> _WHAT YOU ARE ASKED TO DO_
Wherever a line in the data holds the word "NEWS", pull that line out.

> _RECORDS FOR THIS EXERCISE_
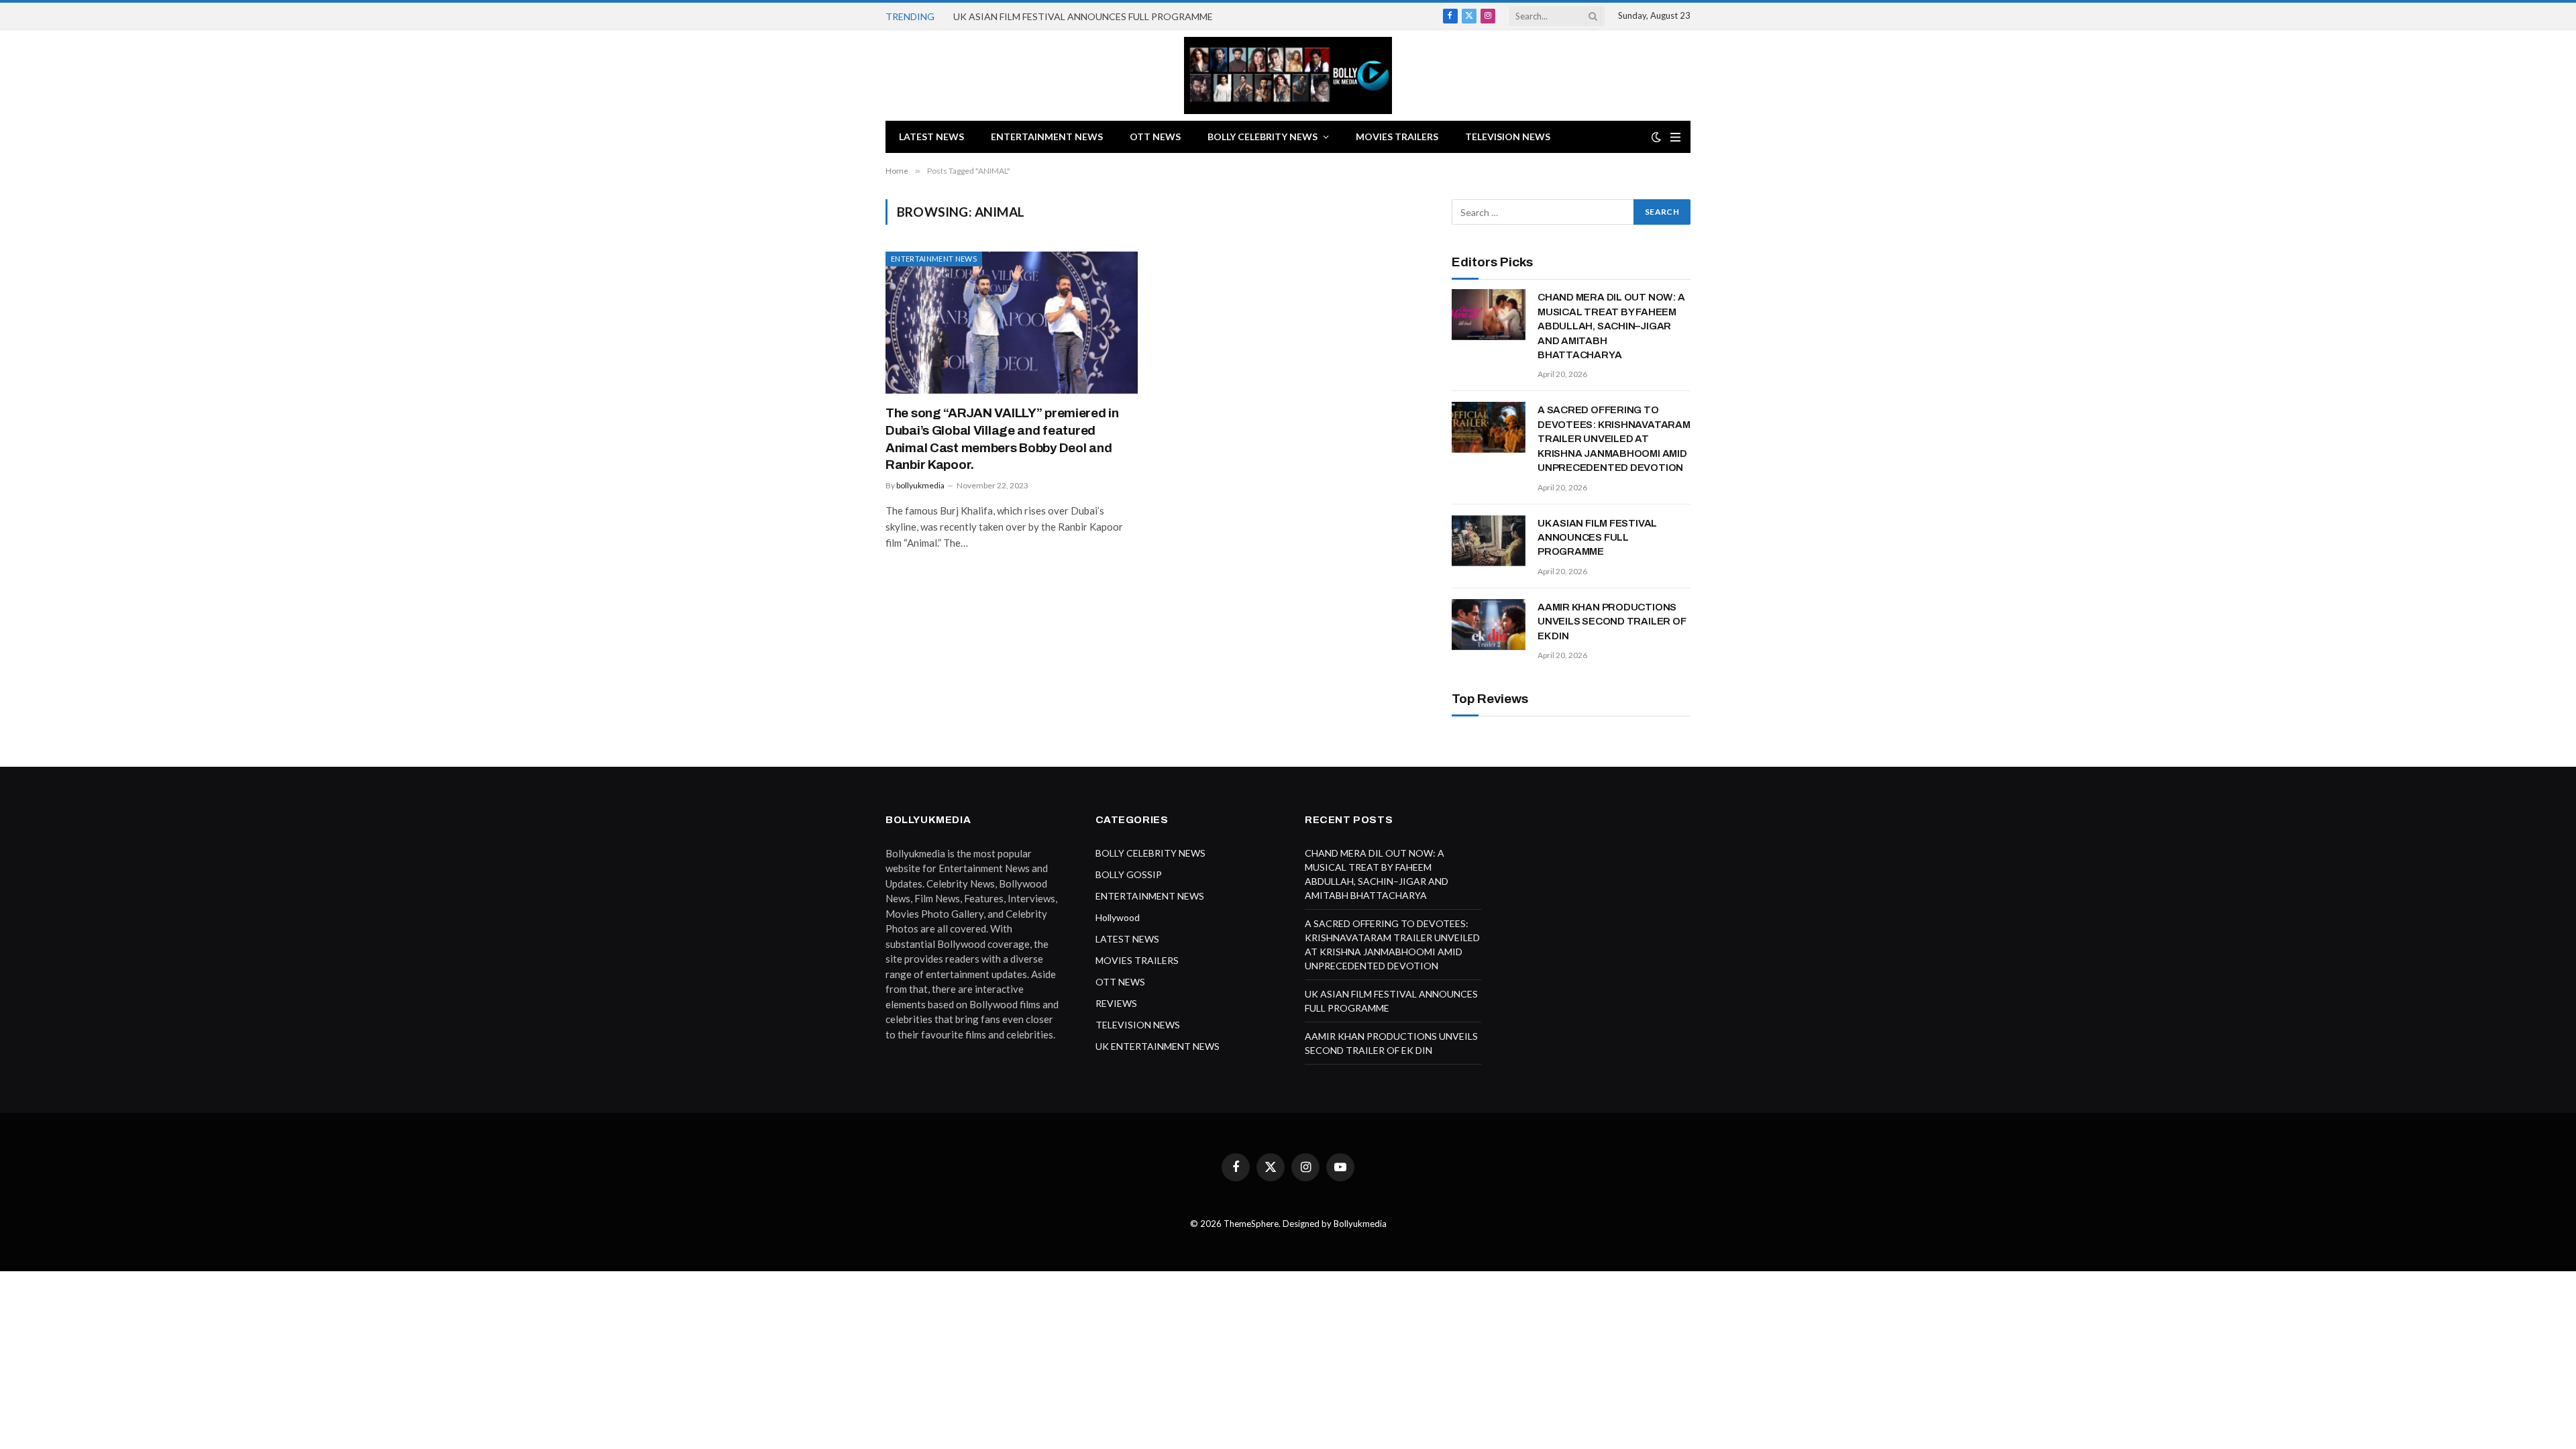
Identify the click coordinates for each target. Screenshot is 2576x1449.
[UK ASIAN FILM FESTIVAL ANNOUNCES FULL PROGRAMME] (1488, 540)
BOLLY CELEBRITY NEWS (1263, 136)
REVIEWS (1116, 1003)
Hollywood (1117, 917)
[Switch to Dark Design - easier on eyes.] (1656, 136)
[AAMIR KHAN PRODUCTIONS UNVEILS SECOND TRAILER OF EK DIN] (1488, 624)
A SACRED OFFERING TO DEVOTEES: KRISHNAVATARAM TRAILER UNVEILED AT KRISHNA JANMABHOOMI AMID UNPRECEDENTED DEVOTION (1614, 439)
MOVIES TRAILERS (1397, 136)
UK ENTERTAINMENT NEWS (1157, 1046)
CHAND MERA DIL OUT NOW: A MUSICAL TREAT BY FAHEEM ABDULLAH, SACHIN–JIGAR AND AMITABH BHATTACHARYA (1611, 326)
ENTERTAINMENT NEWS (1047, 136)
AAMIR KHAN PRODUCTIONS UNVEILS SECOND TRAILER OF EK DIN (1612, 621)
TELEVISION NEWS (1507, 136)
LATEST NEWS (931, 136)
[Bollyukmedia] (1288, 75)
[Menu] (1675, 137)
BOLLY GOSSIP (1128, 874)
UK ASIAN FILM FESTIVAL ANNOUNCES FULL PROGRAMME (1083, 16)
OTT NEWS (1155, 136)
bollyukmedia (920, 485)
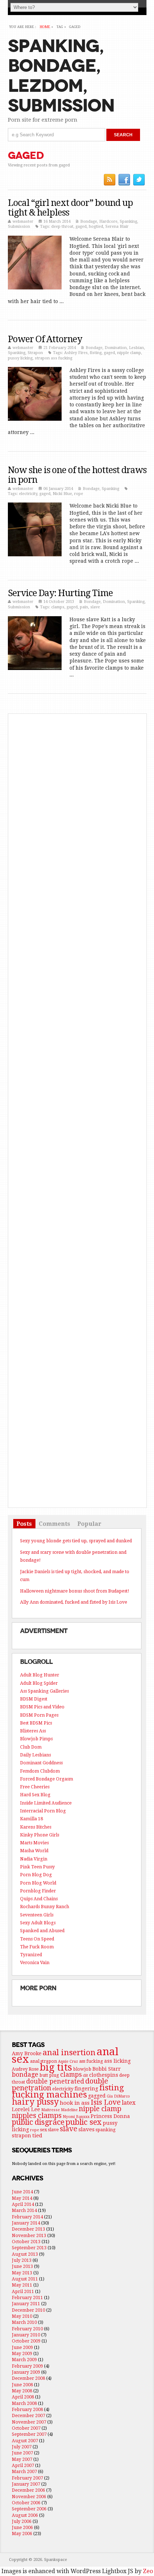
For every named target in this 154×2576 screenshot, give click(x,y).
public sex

> _ANSWER TO THIS PROBLEM_
BOLLY CELEBRITY NEWS (1263, 136)
UK ENTERTAINMENT NEWS (1157, 1046)
ENTERTAINMENT NEWS (1047, 136)
TELEVISION NEWS (1507, 136)
LATEST NEWS (931, 136)
OTT NEWS (1155, 136)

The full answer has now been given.